### Problem statement
Turn the stretch of material below, from the line containing "At what coordinates" through the line containing "click(111, 62)", into a Markdown table with the columns Row and Text. Number each line in Row, skip blank lines, and leave the pictures out.
------------------------------------------------
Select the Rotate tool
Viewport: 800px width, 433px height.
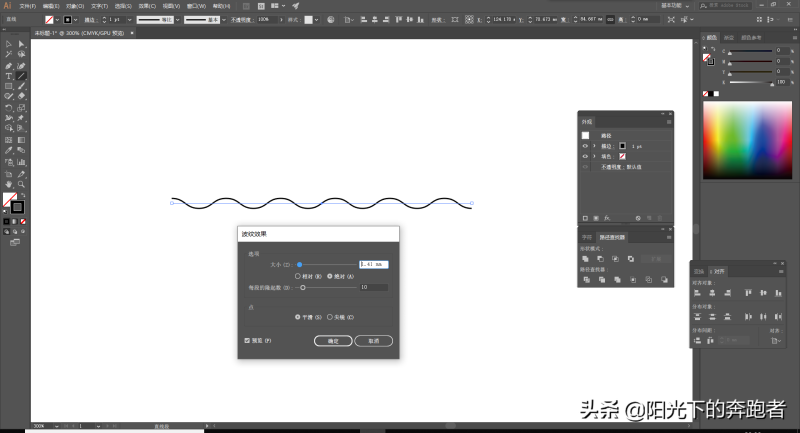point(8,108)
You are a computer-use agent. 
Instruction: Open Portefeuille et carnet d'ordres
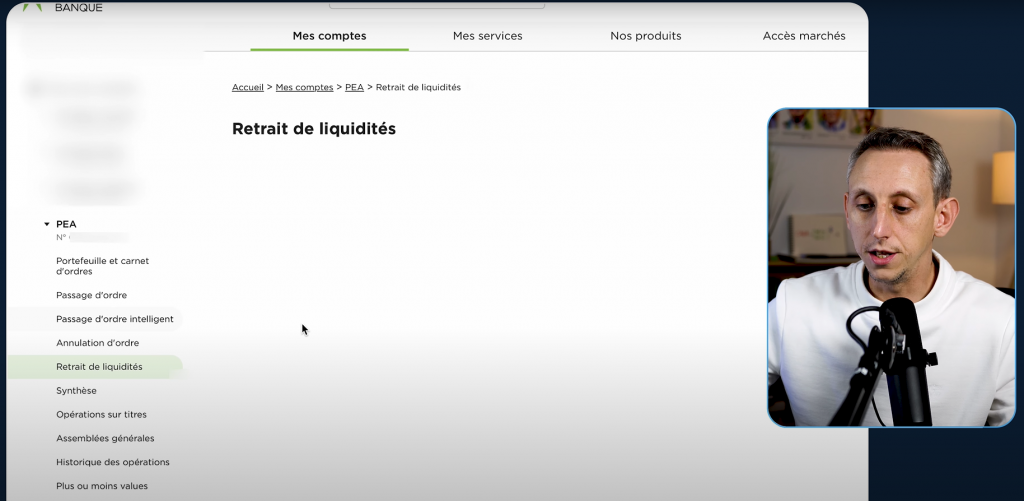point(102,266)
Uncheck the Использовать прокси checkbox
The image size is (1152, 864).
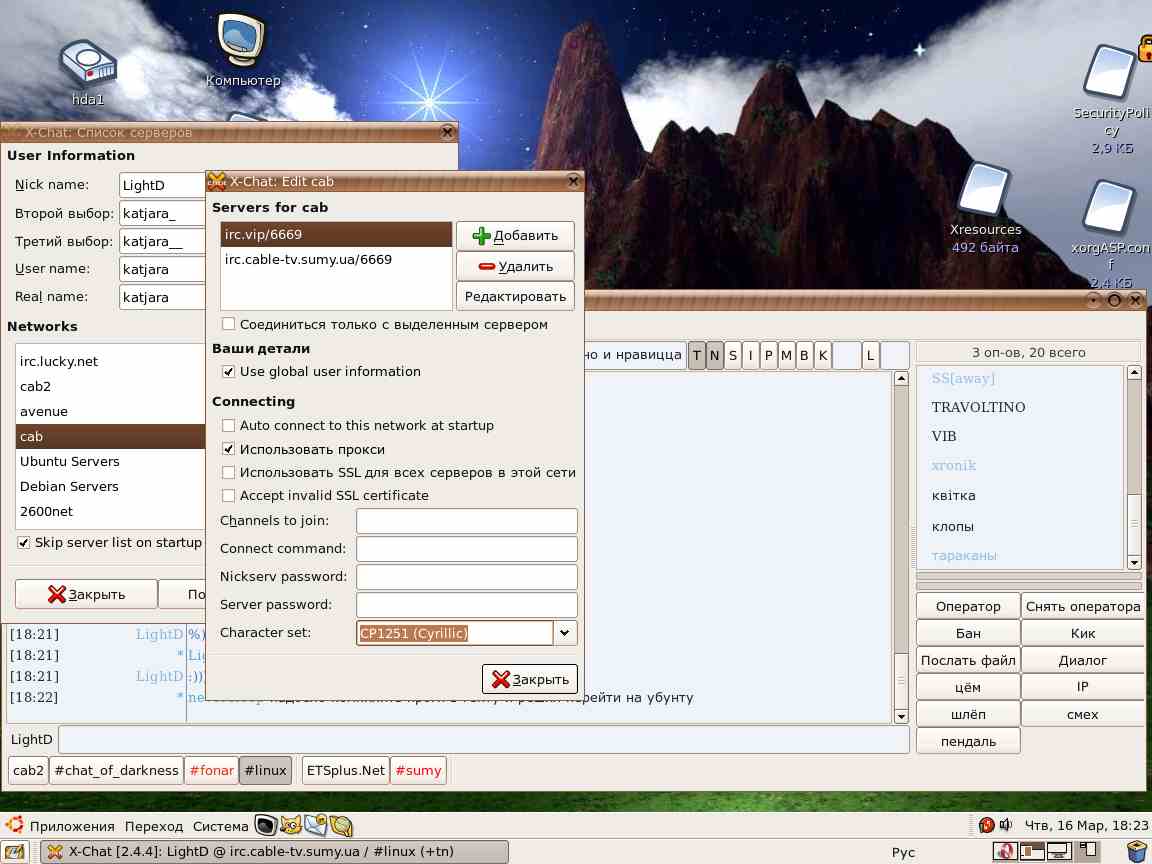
------------------------------------------------
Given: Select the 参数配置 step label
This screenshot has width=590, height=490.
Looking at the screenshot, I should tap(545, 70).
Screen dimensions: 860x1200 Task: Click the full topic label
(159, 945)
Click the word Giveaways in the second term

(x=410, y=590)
------------------------------------------------
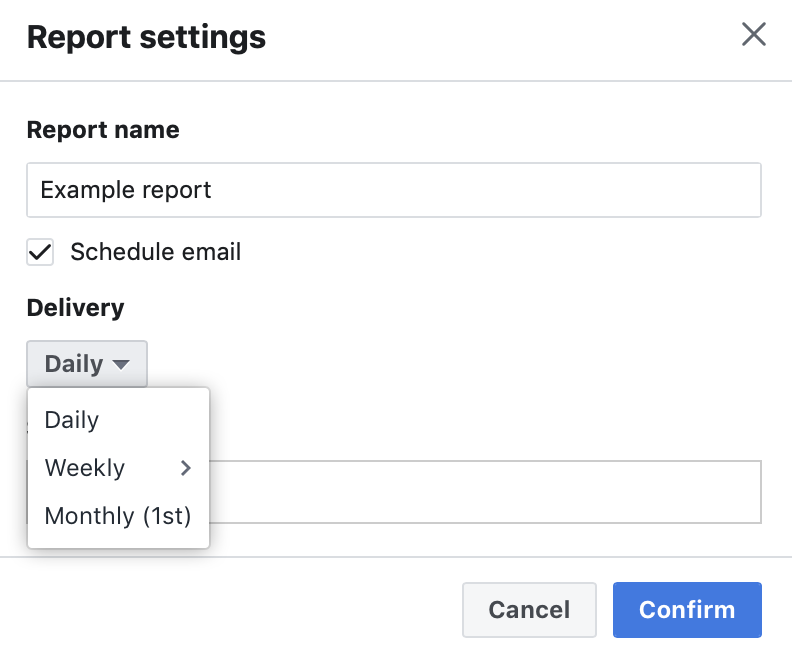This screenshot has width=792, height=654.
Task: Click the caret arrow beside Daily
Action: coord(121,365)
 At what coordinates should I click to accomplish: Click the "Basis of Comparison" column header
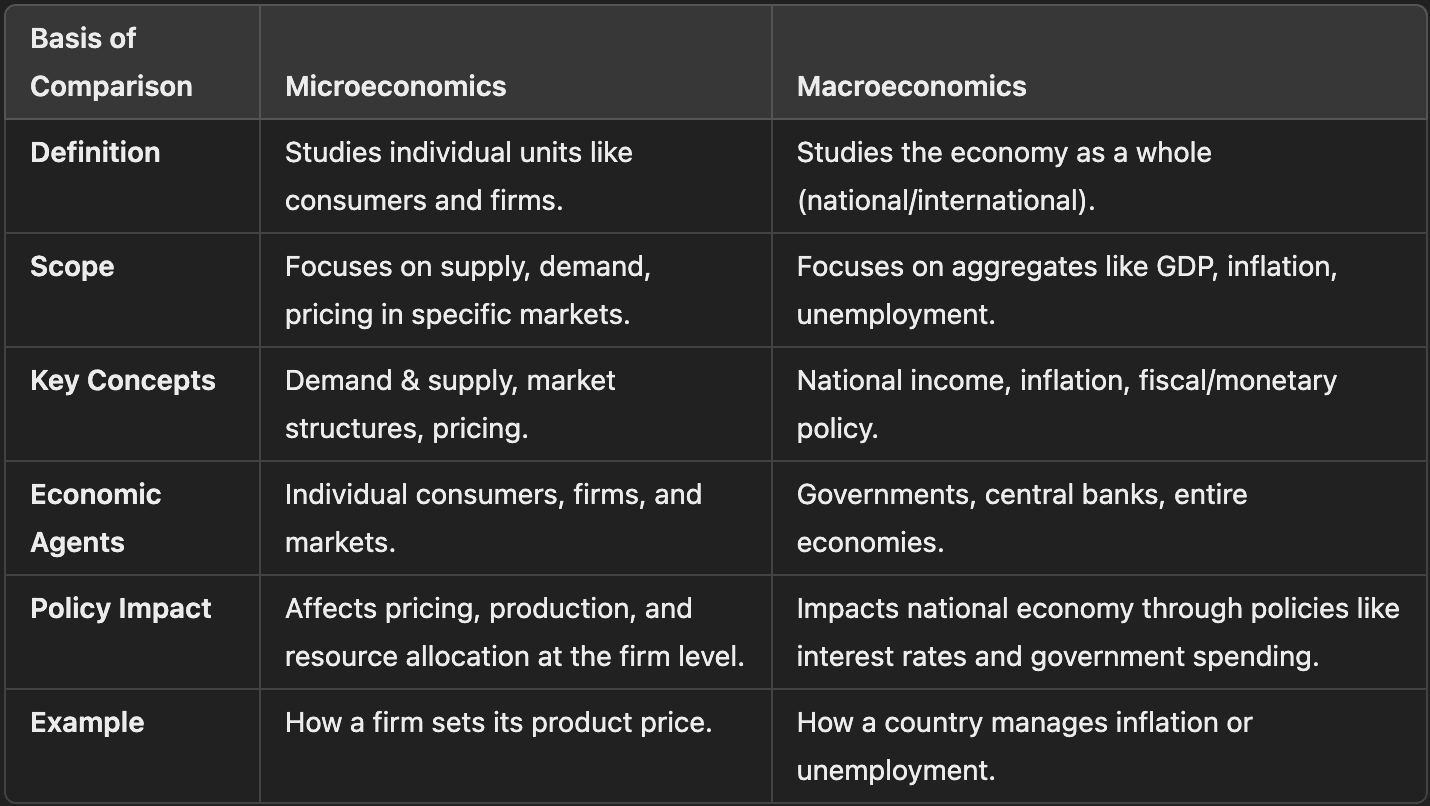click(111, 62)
------------------------------------------------
### Answer to the problem
| Row | Text |
|---|---|
| 1 |  At what coordinates should I click to accomplish: Click the "Basis of Comparison" column header |
| 2 | click(111, 62) |